I remember when I was 15 or 16, I came home from a party. My mom was sleeping in her recliner, her friends at Fox News singing her a lullaby. She has an interesting wardrobe. At night, she wore an African robe and matching headdress to mask her curlers. She lunged at the door when I opened it. It was terrifying, like being bum-rushed by Nelson Mandela. I screamed as she slammed the door on my shoulder that it was just me, Evan, her son. She returned to her La-Z-Boy, sat down, deployed the footrest and said "I thought you were a robber."
I can only imagine a world where all of the things my parents are nervous about come true. There would be an Amber Alert every three minutes. People wouldn't leave their houses without assault rifles, and would drive cars only when they wanted to attempt suicide.
I'm still relatively certain my car won't inadvertently go sailing off the PGA bridge any time soon, but after spending the last week with my folks, I'm starting to really wonder.
Thursday, December 23, 2010
Man Arrested for Shoplifting Embarassing Products
Employees said they immediately suspected Jacobs, and surveillance footage confirmed their suspicions.
"I could tell he was up to something," said Marla Brown, a supervisor at the store. "He was anything but a smooth criminal. He had a hat pulled down over his eyes. I noticed him browsing the feminine hygiene products, and there was just something so strange about that."
When Jacobs was stopped by security, he was frisked and found to be harboring a box of Preparation H in his waist line. When they searched his messenger bag, they found a box of condoms, a bottle of KY liquid , a tube of Vagisil, a bottle of Imodium AD, a box of Ex-Lax, a box of tampons, and the bottom of a toilet plunger.
"I was preparing for the worst," said a sheepish Jacobs. "And besides, some of that was for my wife.
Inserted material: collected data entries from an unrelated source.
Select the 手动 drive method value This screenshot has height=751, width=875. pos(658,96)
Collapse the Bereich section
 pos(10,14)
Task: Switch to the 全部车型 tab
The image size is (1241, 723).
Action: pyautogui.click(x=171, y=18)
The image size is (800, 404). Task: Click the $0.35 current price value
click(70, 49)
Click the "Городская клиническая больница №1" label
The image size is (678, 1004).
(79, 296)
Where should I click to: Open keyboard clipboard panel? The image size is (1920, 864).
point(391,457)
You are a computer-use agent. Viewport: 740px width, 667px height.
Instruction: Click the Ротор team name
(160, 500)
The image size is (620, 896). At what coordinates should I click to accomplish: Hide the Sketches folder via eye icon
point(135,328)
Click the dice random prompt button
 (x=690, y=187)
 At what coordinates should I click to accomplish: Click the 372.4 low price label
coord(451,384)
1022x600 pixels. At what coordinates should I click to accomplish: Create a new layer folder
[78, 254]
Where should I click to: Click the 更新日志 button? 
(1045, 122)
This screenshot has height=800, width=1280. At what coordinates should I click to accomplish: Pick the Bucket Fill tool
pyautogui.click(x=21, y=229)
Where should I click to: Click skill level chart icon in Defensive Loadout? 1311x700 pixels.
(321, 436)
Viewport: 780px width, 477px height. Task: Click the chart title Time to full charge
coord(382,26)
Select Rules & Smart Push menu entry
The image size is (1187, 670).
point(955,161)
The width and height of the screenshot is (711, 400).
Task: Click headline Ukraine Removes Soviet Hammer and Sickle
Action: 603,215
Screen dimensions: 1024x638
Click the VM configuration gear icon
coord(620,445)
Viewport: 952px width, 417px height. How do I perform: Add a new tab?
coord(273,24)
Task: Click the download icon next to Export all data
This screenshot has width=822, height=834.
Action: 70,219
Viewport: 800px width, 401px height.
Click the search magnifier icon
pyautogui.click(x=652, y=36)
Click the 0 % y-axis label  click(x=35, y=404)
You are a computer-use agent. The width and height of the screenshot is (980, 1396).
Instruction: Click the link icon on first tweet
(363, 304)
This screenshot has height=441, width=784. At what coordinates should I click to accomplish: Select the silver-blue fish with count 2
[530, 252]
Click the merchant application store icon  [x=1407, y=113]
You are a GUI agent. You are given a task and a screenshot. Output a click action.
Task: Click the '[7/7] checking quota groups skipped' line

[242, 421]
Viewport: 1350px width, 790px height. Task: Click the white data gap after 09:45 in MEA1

I mean, what am I going to do with a box of tampons? Give them to my wife, that's what."
Employees said Jacobs was cooperative with security, but that it is Wal-Mart's policy to prosecute shoplifters to the full extent of the law.
"He probably thought he could sneak out of our store with all that stuff, but we're on top of our game here at Wal-Mart. You ain't getting out of my store with so much as a candy bar," said Brown. "If he was so smart he would have just ordered that stuff on the Internet."
Jacobs, thinking long and hard about what he has done.